*** DATASET EXCERPTS Section Begins ***

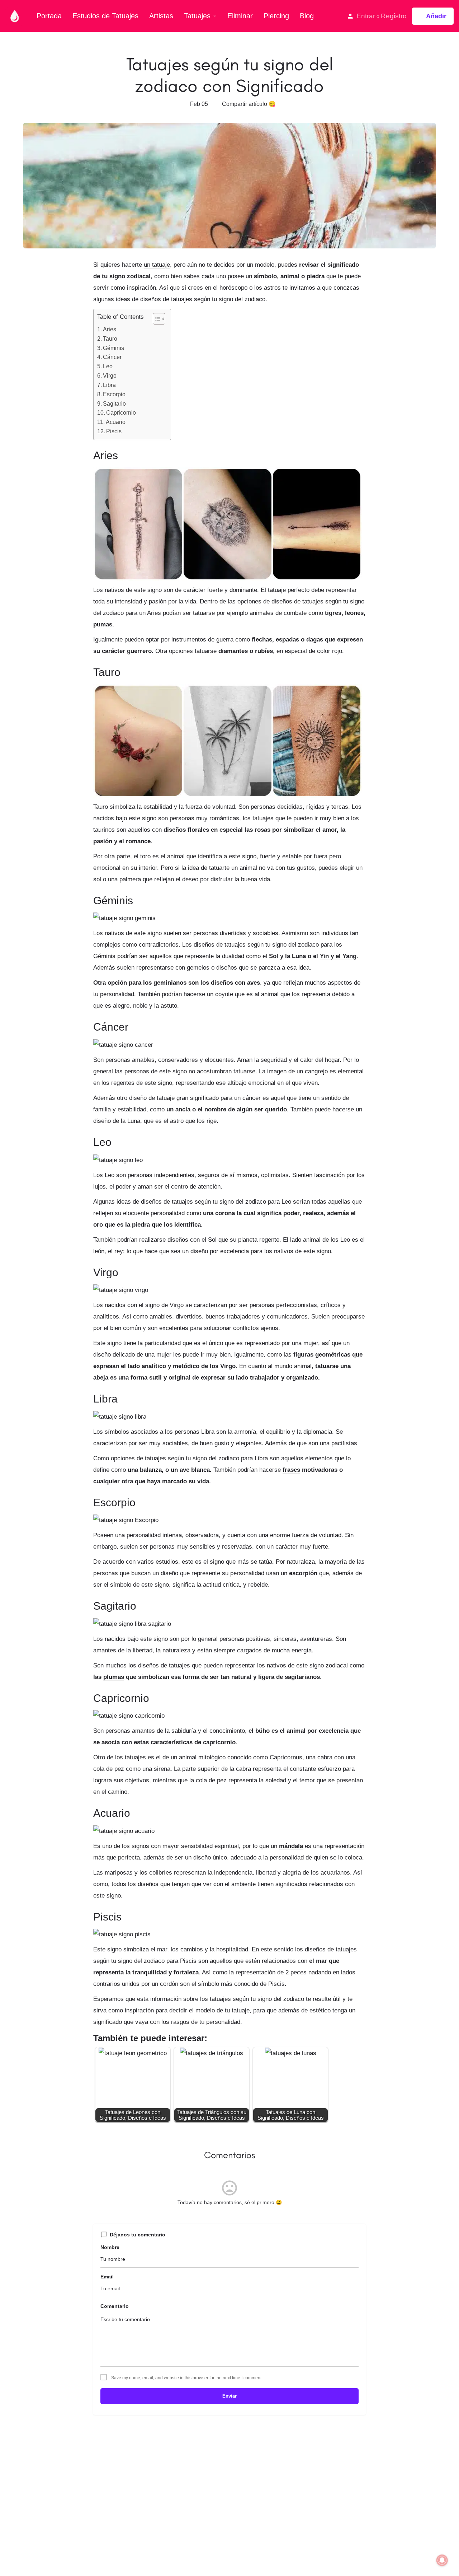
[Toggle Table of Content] (155, 319)
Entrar (365, 16)
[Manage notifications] (442, 2560)
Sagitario (115, 403)
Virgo (110, 375)
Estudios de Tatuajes (105, 16)
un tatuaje (157, 264)
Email (107, 2276)
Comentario (114, 2306)
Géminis (114, 348)
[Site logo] (15, 15)
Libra (110, 385)
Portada (49, 16)
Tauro (111, 338)
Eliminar (240, 16)
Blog (307, 16)
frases (291, 1469)
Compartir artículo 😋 (249, 104)
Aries (109, 329)
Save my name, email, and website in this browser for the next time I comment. (186, 2378)
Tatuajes (197, 16)
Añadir (436, 16)
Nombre (109, 2247)
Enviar (229, 2396)
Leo (108, 366)
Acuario (116, 422)
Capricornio (121, 412)
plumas (113, 1677)
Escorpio (115, 394)
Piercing (276, 16)
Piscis (114, 431)
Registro (394, 16)
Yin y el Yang (338, 956)
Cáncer (113, 357)
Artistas (161, 16)
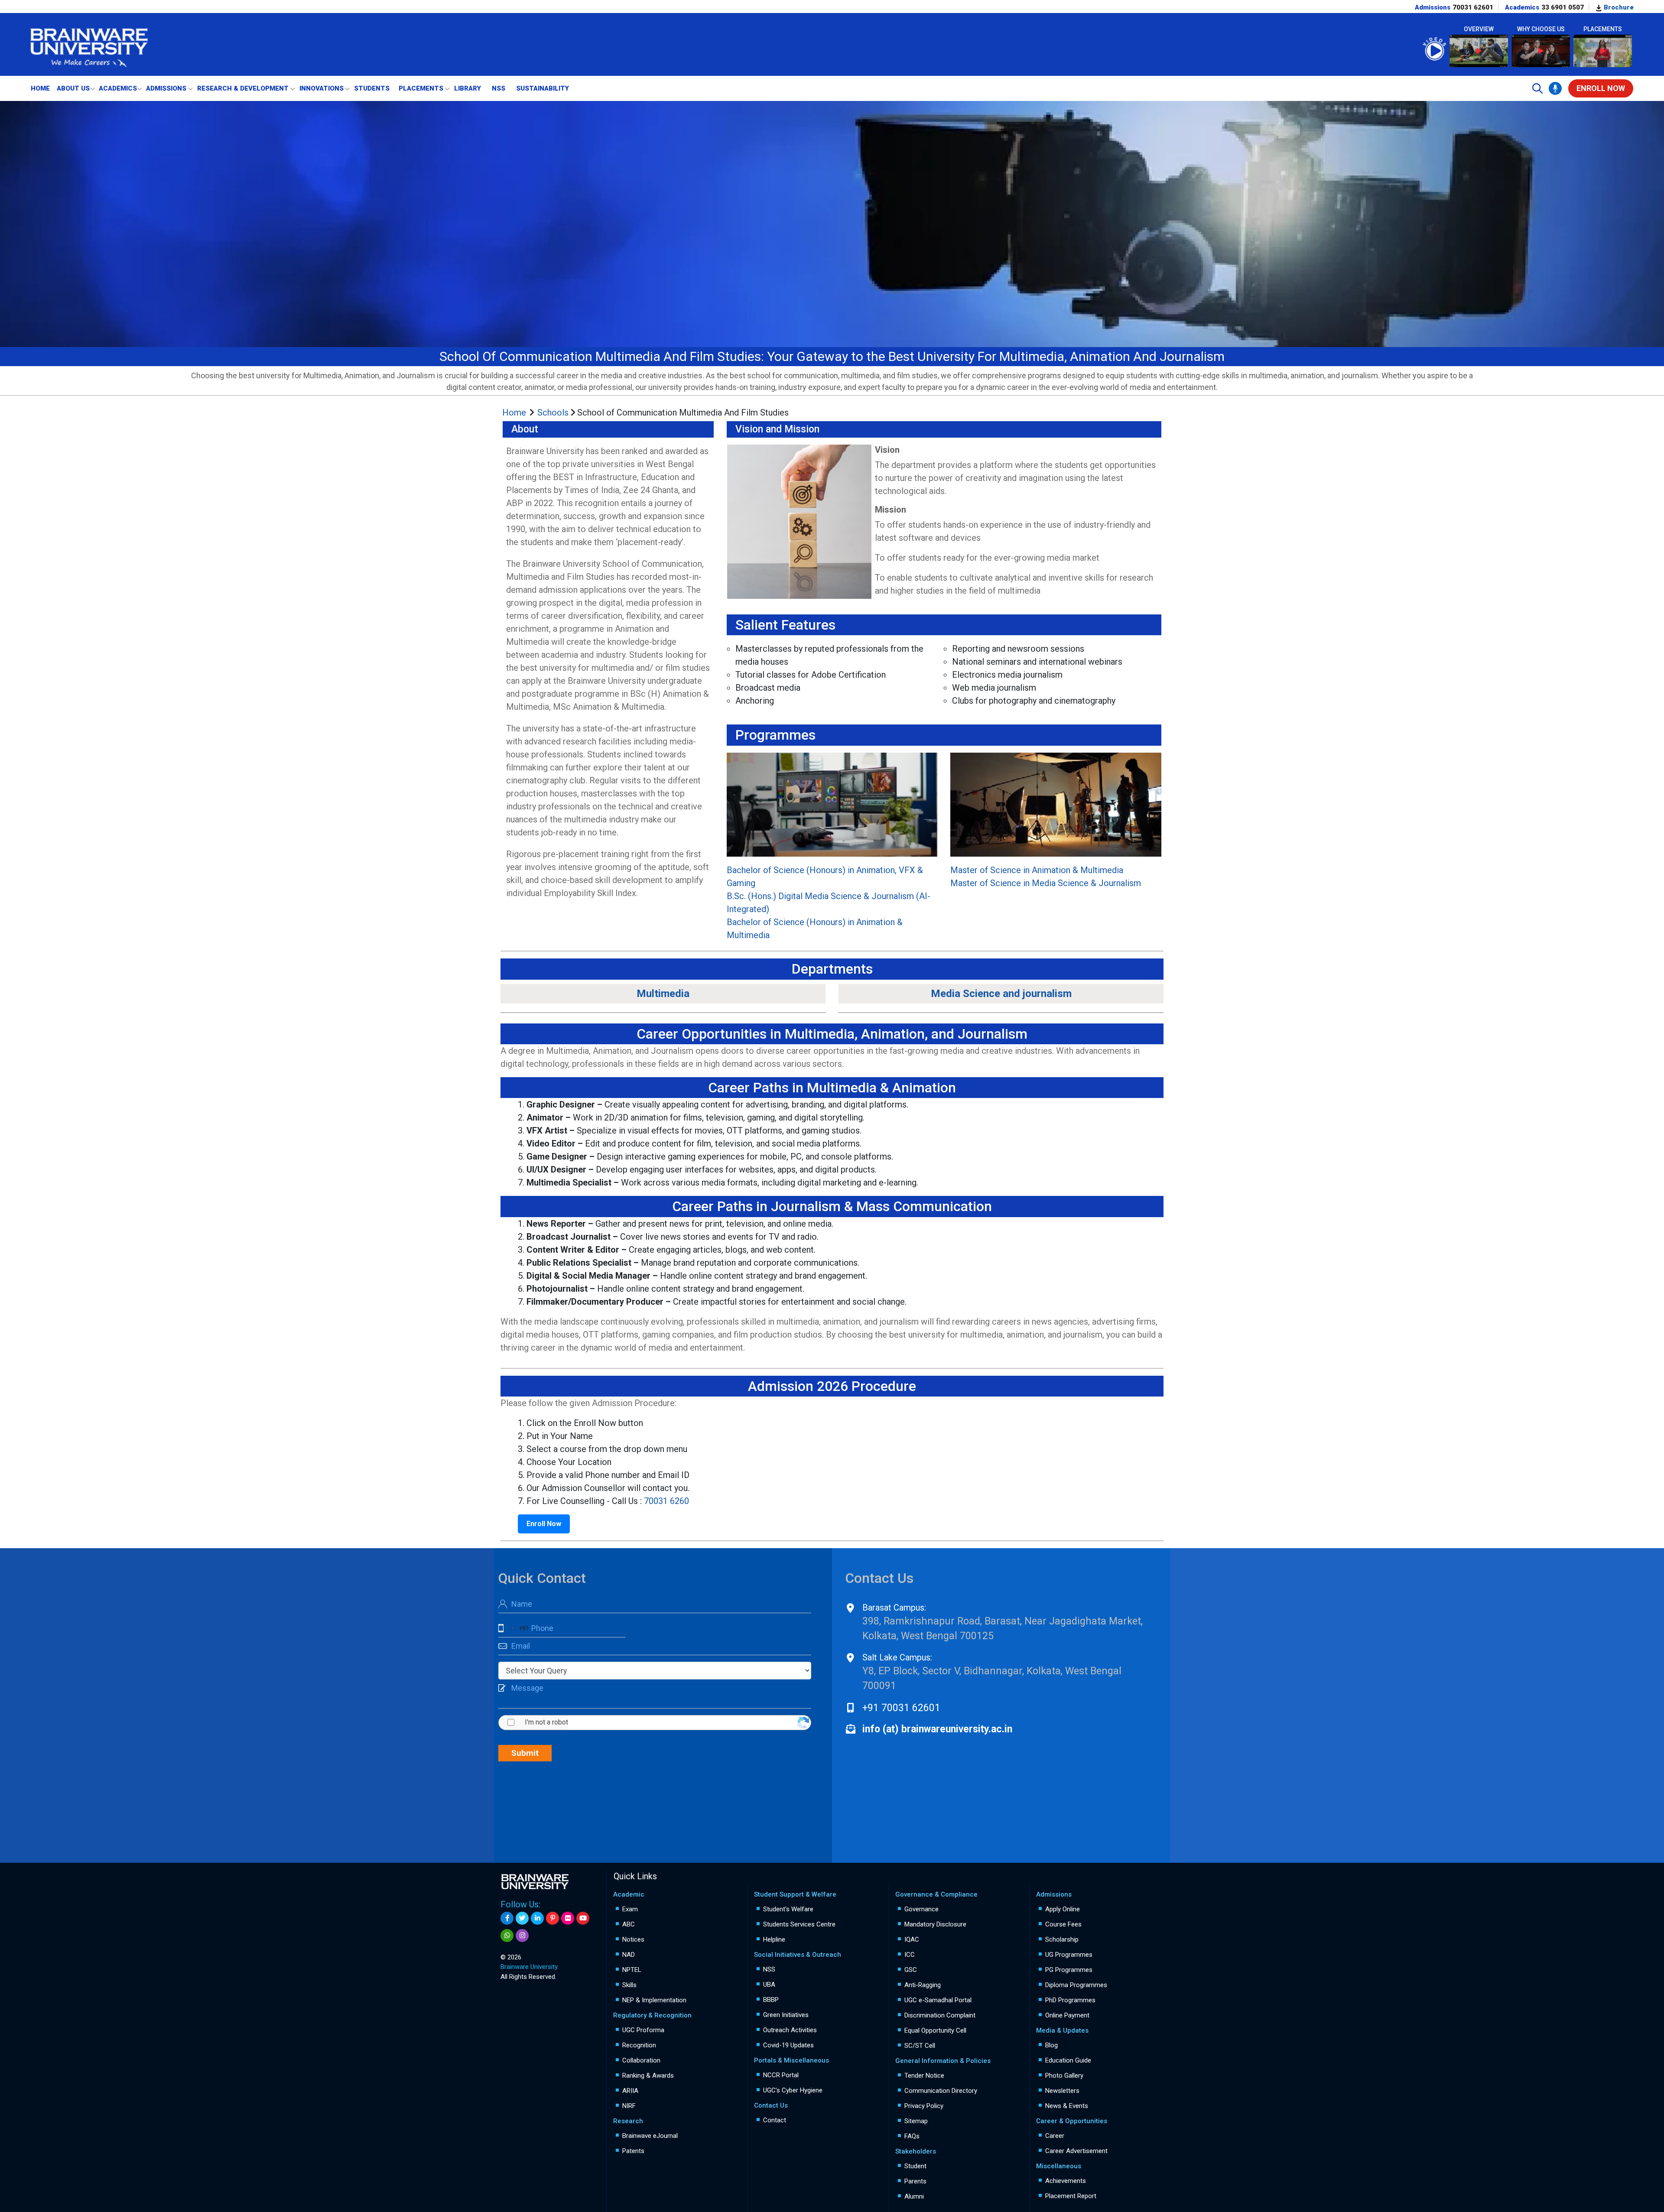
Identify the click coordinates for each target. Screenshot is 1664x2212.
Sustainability (542, 88)
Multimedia (663, 993)
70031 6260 (666, 1501)
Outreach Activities (790, 2030)
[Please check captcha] (512, 1722)
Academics (118, 88)
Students (372, 88)
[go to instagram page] (522, 1935)
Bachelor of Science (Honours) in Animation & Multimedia (815, 928)
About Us (73, 88)
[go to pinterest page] (552, 1918)
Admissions (166, 88)
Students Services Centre (799, 1924)
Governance (921, 1909)
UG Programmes (1068, 1955)
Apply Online (1062, 1909)
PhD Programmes (1070, 2000)
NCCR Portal (781, 2075)
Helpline (774, 1939)
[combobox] (514, 1628)
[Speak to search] (1555, 88)
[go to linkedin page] (537, 1918)
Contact (774, 2120)
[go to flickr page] (567, 1918)
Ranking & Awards (648, 2075)
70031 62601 (1473, 7)
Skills (629, 1985)
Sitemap (916, 2121)
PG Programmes (1068, 1970)
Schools (554, 412)
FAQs (912, 2136)
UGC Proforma (643, 2030)
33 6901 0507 (1562, 7)
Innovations (321, 88)
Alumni (914, 2196)
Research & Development (243, 88)
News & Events (1066, 2106)
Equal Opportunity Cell (935, 2030)
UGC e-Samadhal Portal (938, 2000)
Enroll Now (543, 1524)
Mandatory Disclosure (935, 1924)
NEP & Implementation (654, 2000)
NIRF (629, 2106)
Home (40, 88)
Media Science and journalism (1001, 993)
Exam (630, 1909)
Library (467, 88)
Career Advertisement (1076, 2151)
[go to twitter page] (522, 1918)
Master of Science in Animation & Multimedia (1036, 870)
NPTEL (631, 1970)
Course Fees (1063, 1924)
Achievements (1065, 2181)
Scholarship (1062, 1939)
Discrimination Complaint (939, 2015)
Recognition (639, 2045)
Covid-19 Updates (788, 2045)
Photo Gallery (1064, 2075)
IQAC (911, 1939)
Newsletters (1062, 2091)
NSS (498, 88)
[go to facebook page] (507, 1918)
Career (1054, 2136)
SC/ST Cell (919, 2046)
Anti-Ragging (922, 1985)
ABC (628, 1924)
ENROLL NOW (1600, 88)
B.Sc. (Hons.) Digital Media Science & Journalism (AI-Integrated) (828, 902)
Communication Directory (940, 2091)
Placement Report (1070, 2196)
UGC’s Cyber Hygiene (792, 2090)
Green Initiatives (786, 2015)
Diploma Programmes (1076, 1985)
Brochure (1618, 7)
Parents (915, 2181)
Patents (633, 2151)
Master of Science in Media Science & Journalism (1045, 883)
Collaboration (641, 2060)
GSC (910, 1970)
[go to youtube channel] (582, 1918)
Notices (633, 1939)
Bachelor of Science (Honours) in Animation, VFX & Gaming (825, 876)
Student (915, 2166)
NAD (628, 1955)
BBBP (771, 2000)
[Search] (1537, 88)
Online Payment (1067, 2015)
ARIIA (630, 2091)
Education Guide (1068, 2060)
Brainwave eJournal (650, 2136)
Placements (421, 88)
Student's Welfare (788, 1909)
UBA (769, 1984)
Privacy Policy (923, 2106)
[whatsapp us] (507, 1935)
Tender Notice (924, 2075)
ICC (909, 1955)
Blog (1051, 2045)
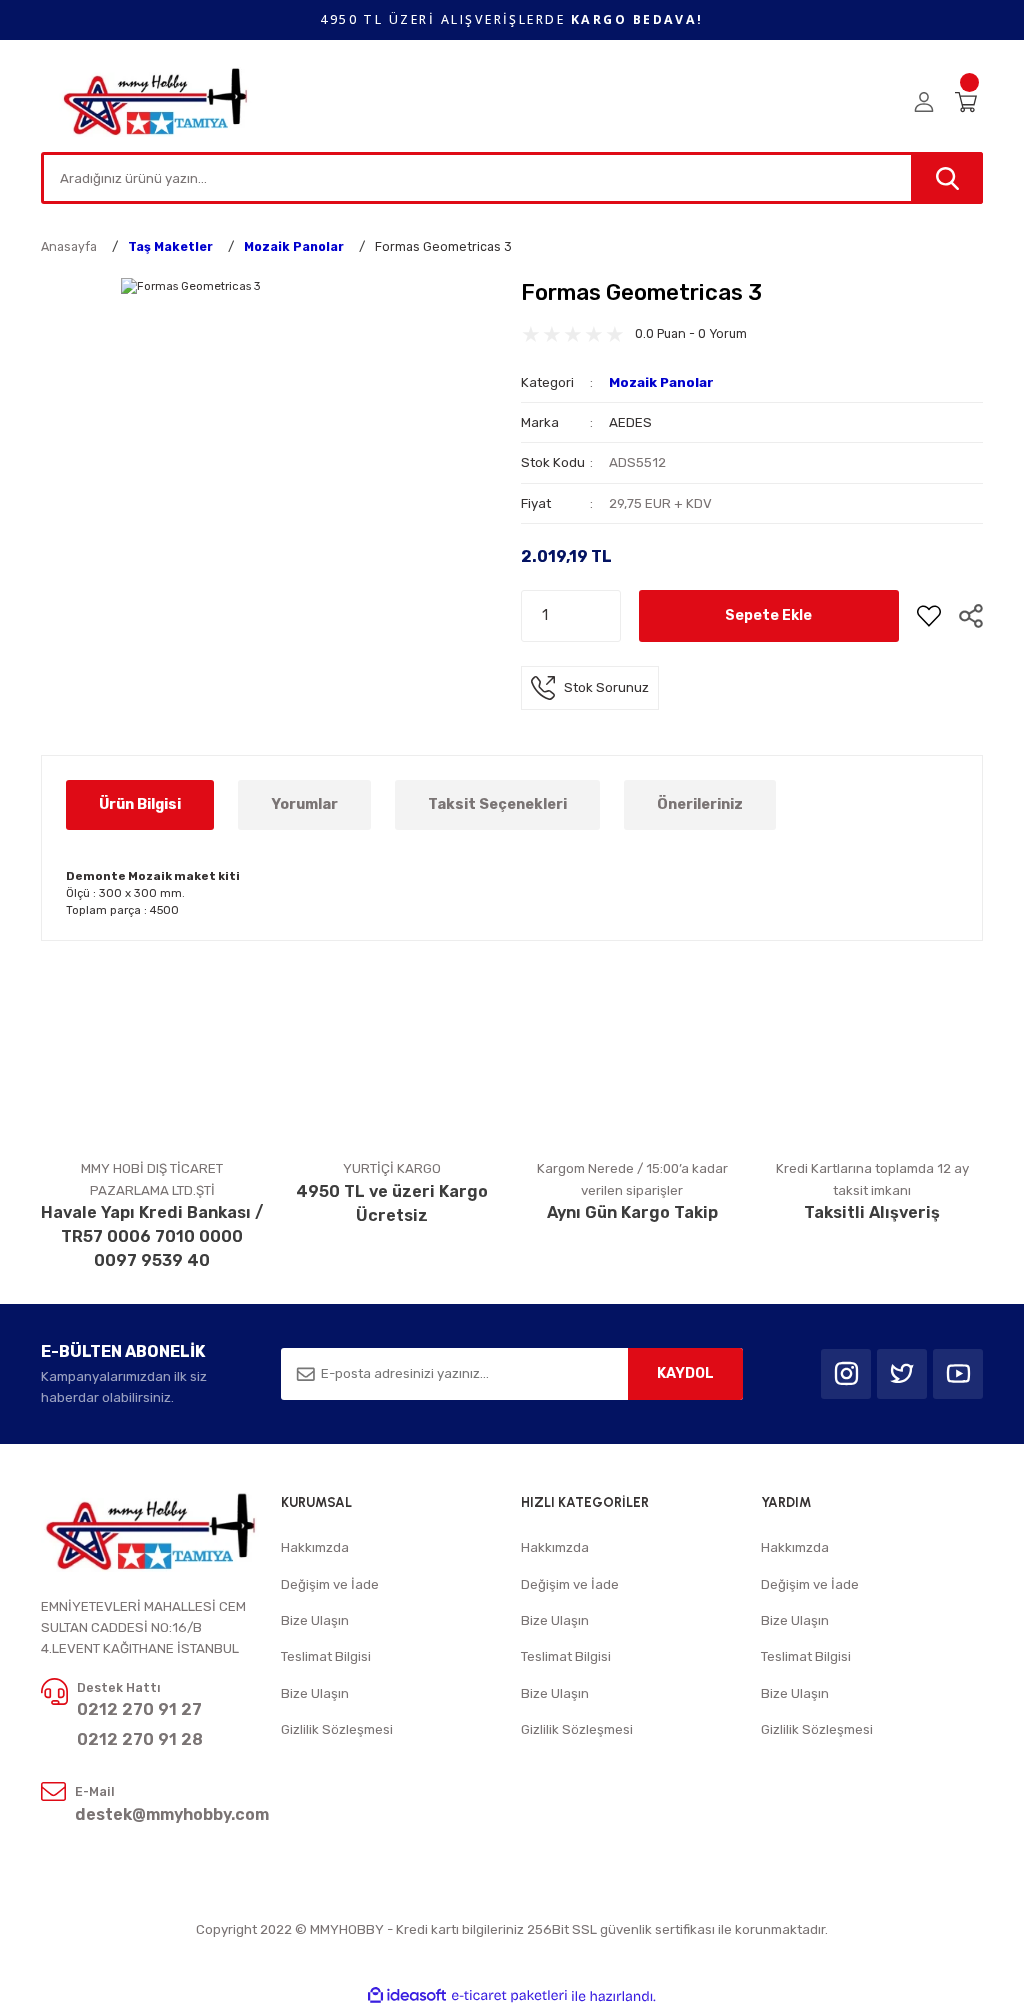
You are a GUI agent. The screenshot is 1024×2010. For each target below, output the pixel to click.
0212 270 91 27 (139, 1709)
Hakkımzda (315, 1547)
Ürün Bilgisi (140, 804)
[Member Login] (924, 102)
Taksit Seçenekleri (497, 804)
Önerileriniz (700, 804)
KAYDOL (685, 1373)
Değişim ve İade (330, 1584)
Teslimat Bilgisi (326, 1656)
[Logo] (156, 101)
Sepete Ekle (768, 615)
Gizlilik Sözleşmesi (337, 1729)
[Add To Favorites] (929, 616)
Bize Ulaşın (315, 1620)
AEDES (630, 422)
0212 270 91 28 (140, 1739)
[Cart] (969, 102)
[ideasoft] (407, 1996)
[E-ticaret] (509, 1996)
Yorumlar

*** DATASET EXCERPTS Section Ends ***

EXERCISE DESCRIPTION → Your task is to restate word for word the lines from the one containing "[whatsapp us] (507, 1935)" through the last line of the data, both ends included, with no pictures.

OUTPUT FOR THIS TASK →
[whatsapp us] (507, 1935)
Tender Notice (924, 2075)
ICC (909, 1955)
Blog (1051, 2045)
You are a GUI agent. The screenshot is 1024×2010. For each target below, output the pixel to click.
0212 270 91 27 (139, 1709)
Hakkımzda (315, 1547)
Ürün Bilgisi (140, 804)
[Member Login] (924, 102)
Taksit Seçenekleri (497, 804)
Önerileriniz (700, 804)
KAYDOL (685, 1373)
Değişim ve İade (330, 1584)
Teslimat Bilgisi (326, 1656)
[Logo] (156, 101)
Sepete Ekle (768, 615)
Gizlilik Sözleşmesi (337, 1729)
[Add To Favorites] (929, 616)
Bize Ulaşın (315, 1620)
AEDES (630, 422)
0212 270 91 28 (140, 1739)
[Cart] (969, 102)
[ideasoft] (407, 1996)
[E-ticaret] (509, 1996)
Yorumlar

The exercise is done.